Let's consider the basic formulas of productivity of factors of production.

To consider the factors of influence, we use the methods and principles of calculations generally recognized in economic science.

The formula for labor productivity is presented below.

where W is labor productivity, i.e. per person;

Q is the volume of products that were produced in value terms, t. P .;

T is the number of personnel, people.

Let's extract the Q value from this productivity formula:

Thus, the volume of production changes depending on changes in labor productivity and the number of personnel.

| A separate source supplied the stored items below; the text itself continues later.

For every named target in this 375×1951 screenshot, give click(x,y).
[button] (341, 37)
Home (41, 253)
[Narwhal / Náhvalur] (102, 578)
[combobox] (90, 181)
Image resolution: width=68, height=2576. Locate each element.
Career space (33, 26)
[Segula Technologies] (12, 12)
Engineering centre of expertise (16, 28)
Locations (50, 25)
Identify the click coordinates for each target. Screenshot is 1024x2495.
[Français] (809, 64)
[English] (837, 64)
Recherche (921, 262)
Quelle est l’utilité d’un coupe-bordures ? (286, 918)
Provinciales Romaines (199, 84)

The dynamics of changes in the volume of production under the influence of changes in the performance indicator can be calculated by the formula:

ΔQ (W) = (W1-W0) * T1

The dynamics of changes in the number of products under the influence of changes in the number of employees is calculated using the formula:

ΔQ (T) = (T1-T0) * W0

General action of factors:

ΔQ (W) + Δ Q (T) = ΔQ (total)

The change due to the influence of factors can be calculated using the factor model of the productivity formula:

PT = Ud * D * Tcm * CHV

where PT is labor productivity, t. p. per person

Ud - the proportion of workers in the total number of personnel

D - days worked by one worker per year, days

Tcm - average working day, hour.

PM - average hourly labor productivity of the worker, t. per person

Basic reserves

Productivity research is carried out in order to establish reserves for its growth. The reserves of the increase can be the following factors affecting labor productivity:

• increasing the technological level of manufacturing, i.e. adding the latest scientific and technical processes, obtaining high-quality material, mechanization and automation of manufacturing;
• improving the structure of the company and selecting the most competent employees, eliminating employee turnover, increasing the qualifications of employees;
• structural changes in manufacturing, which take into account the replacement of a part of single product types, an increase in the weight of the newest product, a change in the labor intensity of the production program, etc .;
• the formation and improvement of the necessary public infrastructure is the solution of the difficulties associated with meeting the needs of the company, labor societies.

Increase directions

The question of how to increase labor productivity is very relevant for many enterprises.

The essence of the growth of labor productivity at the enterprise is manifested in:

• change in the amount of production when using a unit of labor;
• change in labor input per established unit of output;
• change in salary costs by 1 ruble;
• reducing the share of labor costs in the cost;
• improving the quality of goods and services;
• reduction of production defects;
• increasing the number of products;
• an increase in the mass of sales and profits.

In order to ensure the high return of the company's employees, the management needs to provide normal working conditions. The level of human productivity, as well as the efficiency of his labor, can be influenced by a huge number of factors of both intensive and extensive nature. Taking into account these factors affecting labor productivity is necessary when calculating the productivity indicator and reserves for its growth.